Trickle-Down Managerialism: Accountable Faculty in the Financialized University of Managers

By J. Paul Narkunas

Abstract:

Trickle-down economics offers the promise that wealth will eventually flow to all sectors of society. I argue that rather than wealth, managerial processes and actuarial practices driven by finance and by big data firms have been trickling down and reorganizing higher education—what I call “trickle-down managerialism.” Financial firms invest in higher education through student loan programs, educational platforms, and for-profit institutions, and oversee the normalization of conceiving education as a return on investment.
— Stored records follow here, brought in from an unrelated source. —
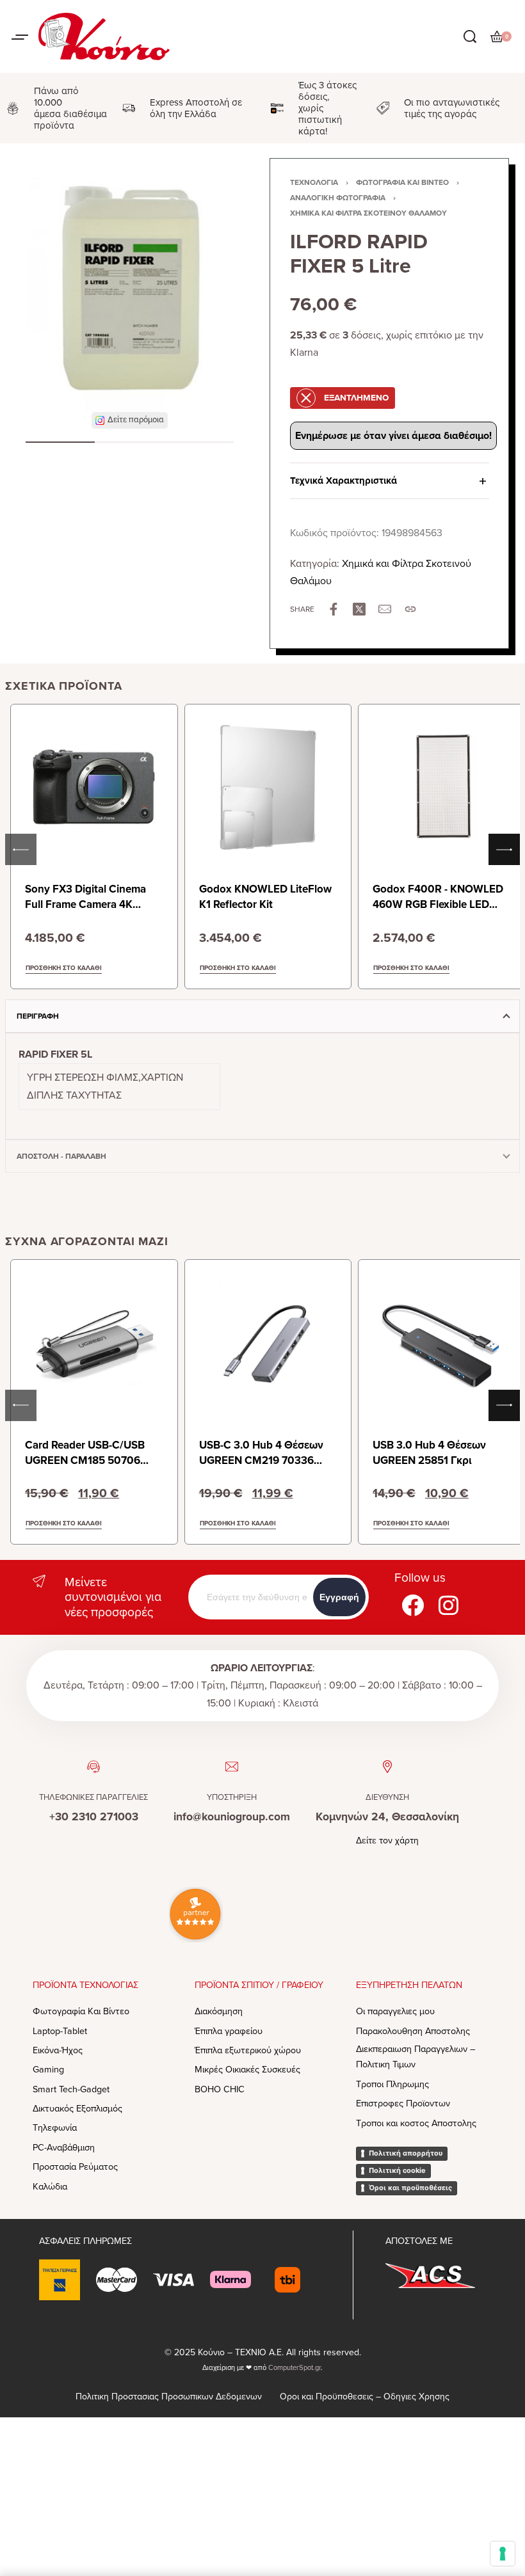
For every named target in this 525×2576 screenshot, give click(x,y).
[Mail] (384, 609)
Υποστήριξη (232, 1797)
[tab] (262, 1016)
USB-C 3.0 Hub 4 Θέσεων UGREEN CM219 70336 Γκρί (261, 1460)
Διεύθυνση (387, 1797)
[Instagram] (448, 1605)
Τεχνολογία (314, 182)
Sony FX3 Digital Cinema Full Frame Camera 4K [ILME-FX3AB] (85, 904)
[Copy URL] (410, 609)
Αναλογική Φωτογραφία (337, 197)
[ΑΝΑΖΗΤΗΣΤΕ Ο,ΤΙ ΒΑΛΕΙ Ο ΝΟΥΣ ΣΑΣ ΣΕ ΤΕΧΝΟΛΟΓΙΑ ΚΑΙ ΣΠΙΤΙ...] (470, 36)
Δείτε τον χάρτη (387, 1840)
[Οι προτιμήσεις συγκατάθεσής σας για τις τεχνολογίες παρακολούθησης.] (502, 2553)
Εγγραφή (339, 1597)
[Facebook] (412, 1605)
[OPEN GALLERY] (130, 290)
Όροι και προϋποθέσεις (410, 2187)
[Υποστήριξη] (231, 1766)
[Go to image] (60, 442)
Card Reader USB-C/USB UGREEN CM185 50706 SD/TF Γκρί (85, 1460)
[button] (130, 420)
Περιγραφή (38, 1016)
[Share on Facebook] (333, 609)
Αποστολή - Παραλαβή (61, 1156)
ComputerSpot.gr (294, 2368)
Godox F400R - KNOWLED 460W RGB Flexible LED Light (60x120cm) (438, 904)
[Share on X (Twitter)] (359, 609)
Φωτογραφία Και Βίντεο (402, 182)
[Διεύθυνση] (387, 1766)
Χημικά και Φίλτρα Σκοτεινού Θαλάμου (368, 213)
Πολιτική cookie (397, 2170)
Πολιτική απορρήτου (405, 2153)
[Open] (20, 37)
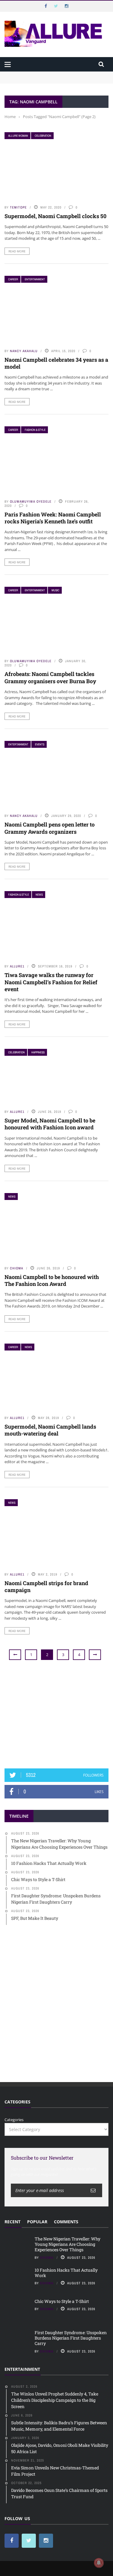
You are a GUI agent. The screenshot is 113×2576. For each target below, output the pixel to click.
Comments (66, 2221)
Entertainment (35, 279)
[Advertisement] (56, 1714)
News (39, 895)
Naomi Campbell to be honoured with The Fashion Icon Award (52, 1280)
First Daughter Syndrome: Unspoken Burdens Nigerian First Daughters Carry (71, 2338)
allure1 (17, 966)
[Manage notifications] (99, 2563)
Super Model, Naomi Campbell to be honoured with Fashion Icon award (50, 1124)
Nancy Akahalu (24, 351)
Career (13, 279)
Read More (17, 251)
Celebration (43, 136)
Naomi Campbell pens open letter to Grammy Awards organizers (50, 828)
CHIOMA (16, 1268)
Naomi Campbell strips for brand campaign (46, 1586)
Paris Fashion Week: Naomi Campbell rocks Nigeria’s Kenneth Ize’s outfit (53, 518)
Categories (14, 2119)
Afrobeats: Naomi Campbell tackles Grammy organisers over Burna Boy (50, 677)
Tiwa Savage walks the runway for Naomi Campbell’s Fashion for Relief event (51, 982)
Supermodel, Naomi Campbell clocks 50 (55, 216)
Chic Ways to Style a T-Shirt (62, 2301)
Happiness (38, 1052)
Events (39, 744)
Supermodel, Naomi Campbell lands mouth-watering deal (50, 1430)
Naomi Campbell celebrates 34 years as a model (56, 363)
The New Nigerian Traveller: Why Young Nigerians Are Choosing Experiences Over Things (56, 77)
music (55, 590)
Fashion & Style (35, 430)
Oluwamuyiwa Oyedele (31, 501)
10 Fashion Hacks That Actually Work (66, 2272)
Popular (37, 2221)
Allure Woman (18, 136)
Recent (12, 2221)
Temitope (18, 207)
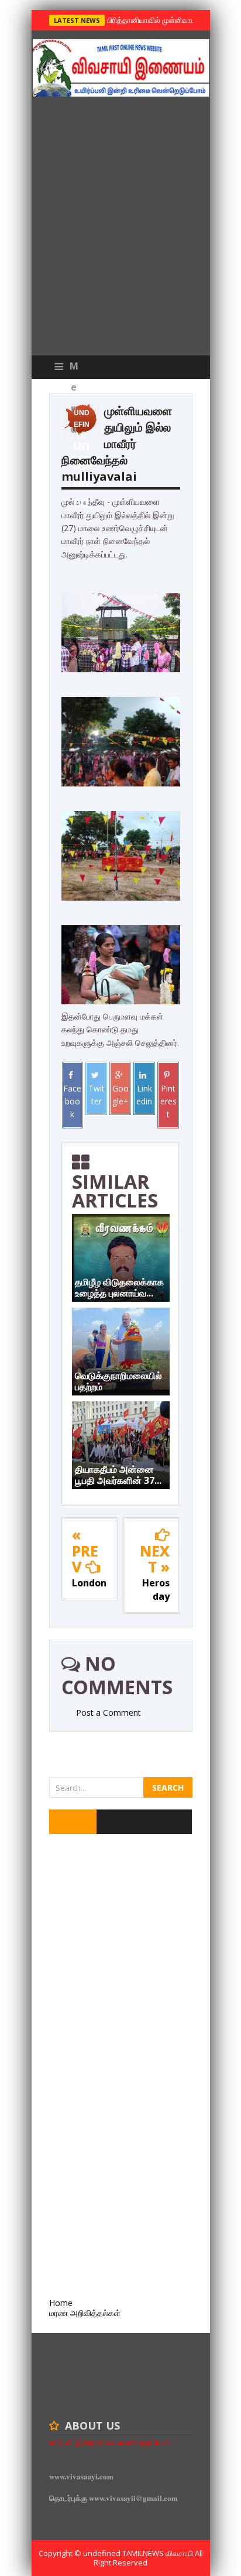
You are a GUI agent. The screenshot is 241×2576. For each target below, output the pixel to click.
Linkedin (144, 1095)
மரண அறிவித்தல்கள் (84, 2312)
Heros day (156, 1589)
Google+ (120, 1095)
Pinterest (168, 1101)
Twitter (96, 1095)
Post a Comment (108, 1712)
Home (61, 2302)
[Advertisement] (120, 229)
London (89, 1582)
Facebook (72, 1101)
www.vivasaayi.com (81, 2476)
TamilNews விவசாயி (158, 2553)
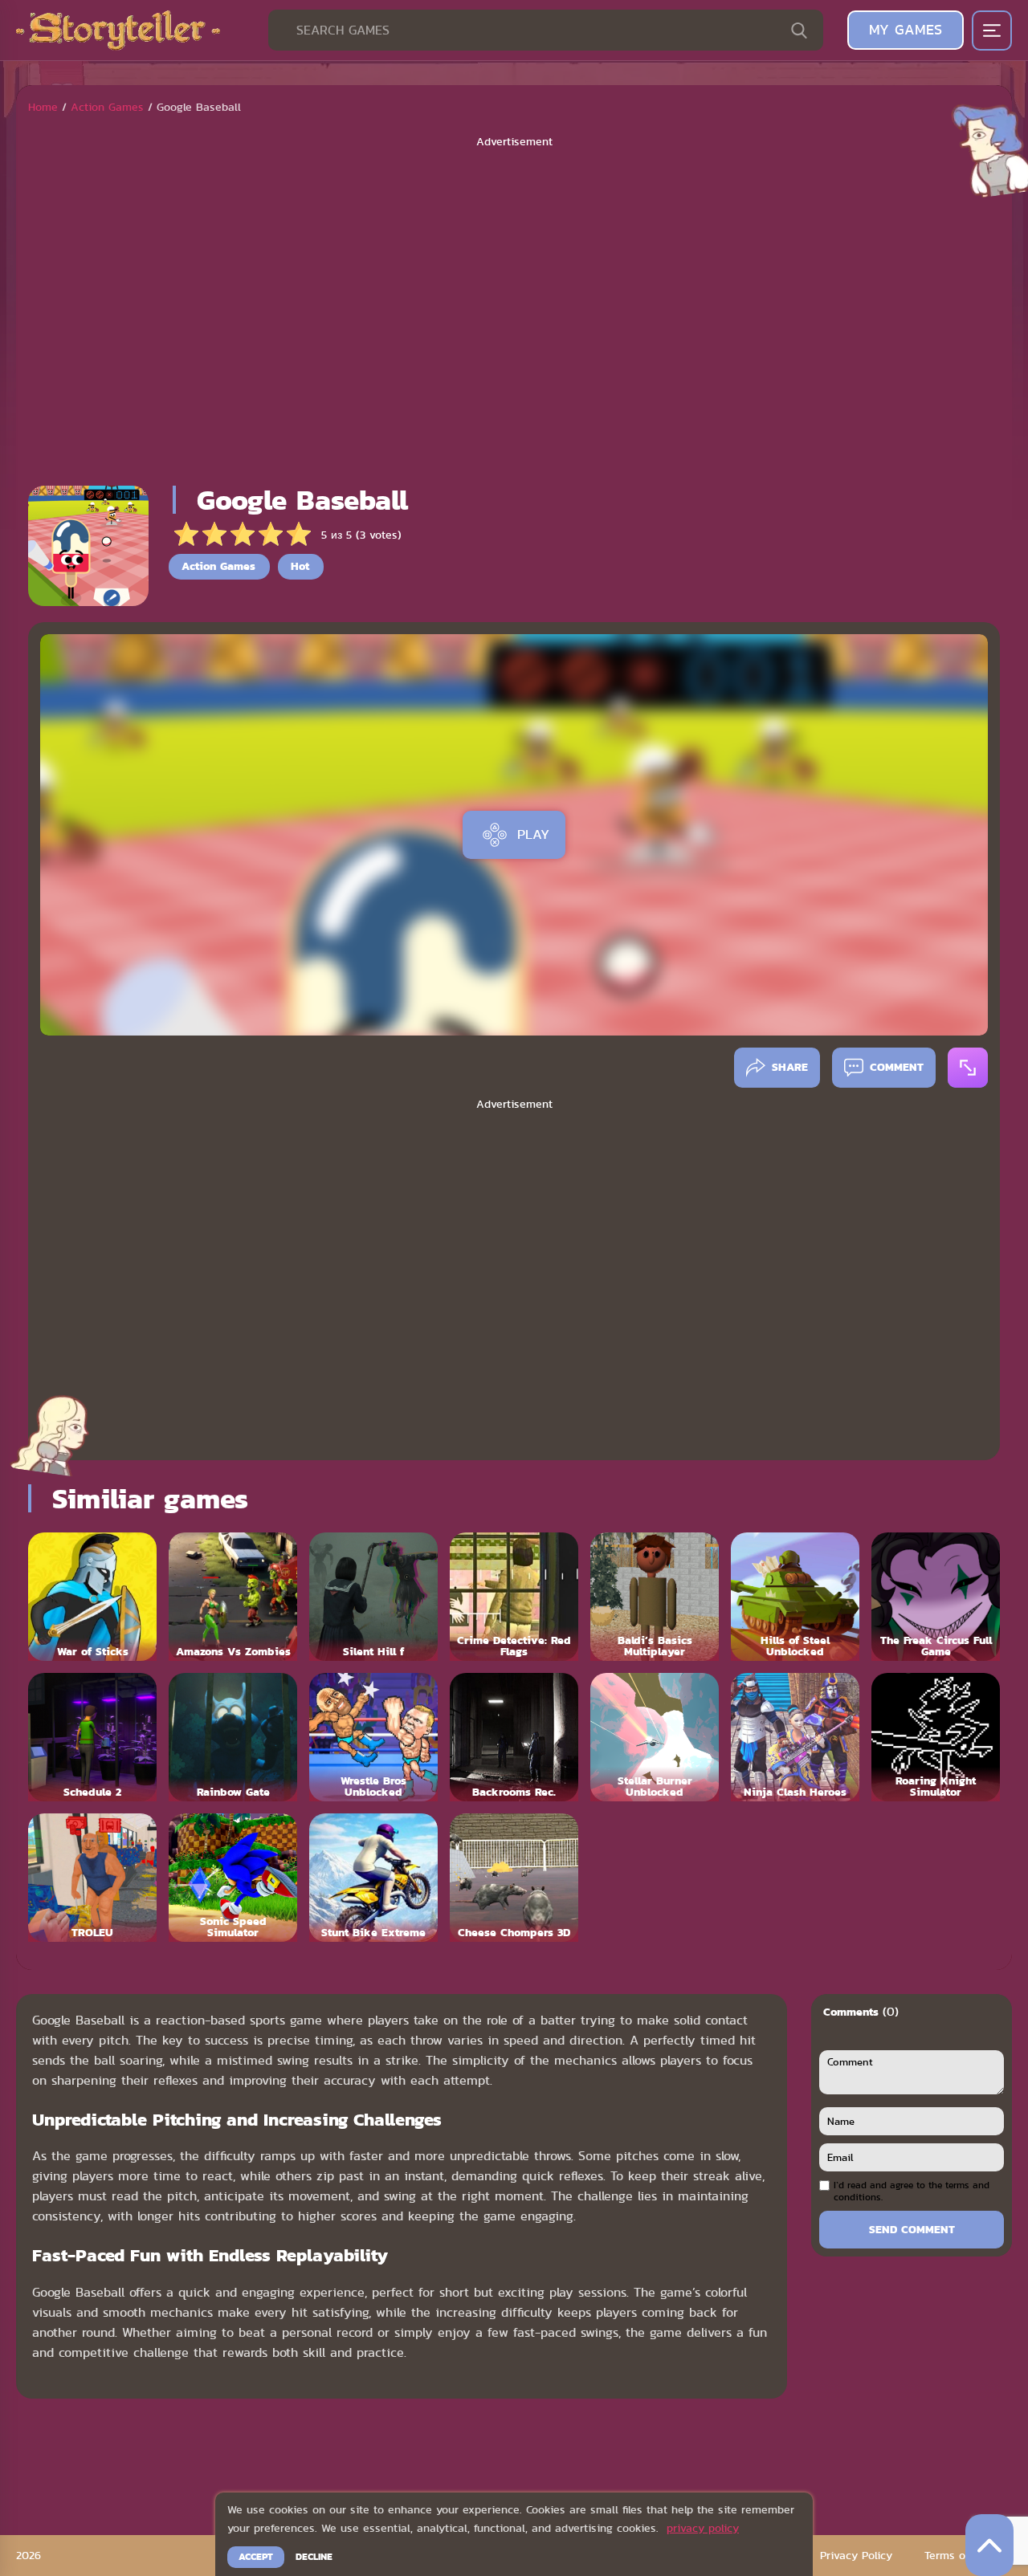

Nonprofit institutions increasingly emulate the management strategies of for-profit higher education institutions, such as reliance on adjunct instructors and digital platforms and a profusion of managers. The actuarial emphasis on benchmarking and promoting best practices furthers managerial control over curricula and learning, and I contend that it undermines faculty power, governance, and academic freedom. The unbundling of tasks enabled by digital platforms facilitates the outsourcing of faculty decision-making to machine-learning digital platforms, exemplifying digital Taylorism. To critique these operations in concrete contexts, I analyze the reliance on quantifiable metrics of “student success” for measuring curricula and faculty courses and weigh how journal-impact factors and journal ranking lists outsource faculty decision-making on reappointment, tenure, and promotion to automated machine-learning processes.